Highlights included Alan Bleakley’s presentation on Peninsula Medical Science’s groundbreaking work with bringing in the ambiguous and abstract to the repressed scientific world. Estrangement, he and others have argued via Shklovsky, jars you from your every day experience into experiencing something richer. [At this point, I can’t help but think of Sheila Heti’s interview with Dave Hickey that blasts this all from inside out in Nov/Dec’s issue of Believer . . . but carrying on] Bleakley presents that art’s nature for complexity and unpredictability is cause-and-effect tamed by science who tries to control and distill information. Pushing for ambiguity as a resource for exploration rather than a hindrance, the separation of art and science, along with body and mind, is at the crux of our modern civilization.
Also exciting is news that Peninsula is now working with Turner prize nominee Christine Borland where “audiences” may make incisions into faux cadavers and stitch them up again. Though all agreed that there has been an issue over the medical world being easily fetishized by art, the issue also exposes interesting intersects of who is allowed to practice what.
Ellen Dissanayake argues art as an innate biological ritual. Though there’s no denying that every culture and creature in the animal kingdom has a ritual that is construed as artistic or creative, there is a gaping hole between the creation of art and art as life lived. Anthropologically, art was certainly more integrated with our everyday life, and one audience question wondered aloud what had replaced art as ritual in our lives? Technology. Technology has replaced, but that’s not to say technology is not artistic expression, as it holds possibilities many of us can never dream of. Graduating from cave paintings to nanotechnology in how we communicate should be embraced if we are to understand art as a biological trait. Interesting, but perhaps too broad in scope and definition of “art.”
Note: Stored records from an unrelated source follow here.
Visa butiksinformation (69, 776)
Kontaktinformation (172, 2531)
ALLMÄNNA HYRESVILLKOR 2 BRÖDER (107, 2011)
Sid Fels, from west coast Media and Graphics Interdisciplinary Center (MAGIC), brought along short videos much to the glee of many audience members. [If you missed, you can perhaps see them here: hct.ec.ubc.ca or magic.ubc.ca] Revered for his human-computer interaction work, biomechanical modeling and intelligent agents, his work is one the most base level: cool. An interactive human sized kaleidoscope that was eventually bought by a centre for autistic children (some of the children, who have never displayed interest in playing before, were found playing in front of the machine); biomechanical gloves that “speak” on motion (I imagine it works similar to the theremin, but more acute and designed to hit the human vocal range instead). On another level, Fels body of work exemplifies the combination, and not opposition of art and science into the creation of an experience that is truly extraordinary to the human body and mind.